The use of language has always been held up as one of the things that separates Homo sapiens from other animals.  Although we now know that using sound to communicate is not a uniquely human activity, the complexity and expressive range of human language is definitely unusual.  What prompted the development of language is not clear.  In part, language is a mechanism for conveying and organizing information: here is where the big animals are, and here is how we can hunt them.  But language also serves a social function, in a very social species; humans seek to understand and explain the world by telling stories, and people everywhere are inveterate gossips and chatterboxes.
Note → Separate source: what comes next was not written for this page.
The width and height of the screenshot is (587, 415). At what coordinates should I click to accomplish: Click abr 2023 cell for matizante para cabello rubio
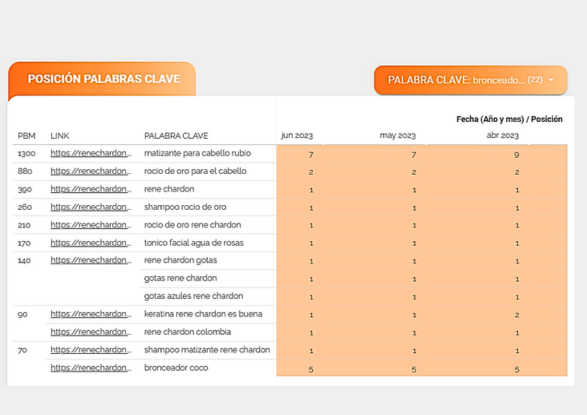[517, 155]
Wired has an article on the “Wired Science” blog that described some interesting new research that may shed a bit of light on this second, social function of language. Researchers from the University of Vermont and Cornell University attempted to measure the emotional content of language; from the abstract [full PDF available]:

Within the last million years, human language has emerged and evolved as a fundamental instrument of social communication and semiotic representation. People use language in part to convey emotional information, leading to the central and contingent questions: (1) What is the emotional spectrum of natural language? and (2) Are natural languages neutrally, positively, or negatively biased?

There have been past attempts to answer these questions via psychology experiments, with somewhat mixed results.  The new work is interesting because it was conducted by mathematicians, led by the University of Vermont’s Isabel Klouman, who took a different, statistical approach.  They assembled four large bodies of English text, taken from different sources:

  • 3.29 million Google Books, containing 361 billion words
  • 821 million tweets, from 2008 through 2010, containing 9 billion words
  • 1.8 million New York Times articles, from 1987 to 2007, containing 1 billion words
  • Lyrics from 295,000 popular songs, containing 58.6 million words

The team compiled a list of the 5,000 most common words in each corpus, and then combined these lists to get a final list of 10,122 common words.  Then, for each word, they got ratings from 50 different people (using Amazon’s “Mechanical Turk” service), rating the words on an emotional content scale, ranging from 1 (extremely negative) to 9 (extremely positive).  In all four samples, words with positive emotional connotations significantly outnumbered words with negative connotations; furthermore, the positive words were more frequently used.

The findings “suggest that a positivity bias is universal,” wrote Klouman and colleagues. “In our stories and writings we tend toward pro-social communication.”

The implications of this bias are not entirely clear, and it remains to be seen whether the results are similar in other languages.  Still, our use of language certainly contains some clues to what we are thinking; as Yogi Berra reportedly said, sometimes “you can observe a lot by just watching” — or, in this case, listening.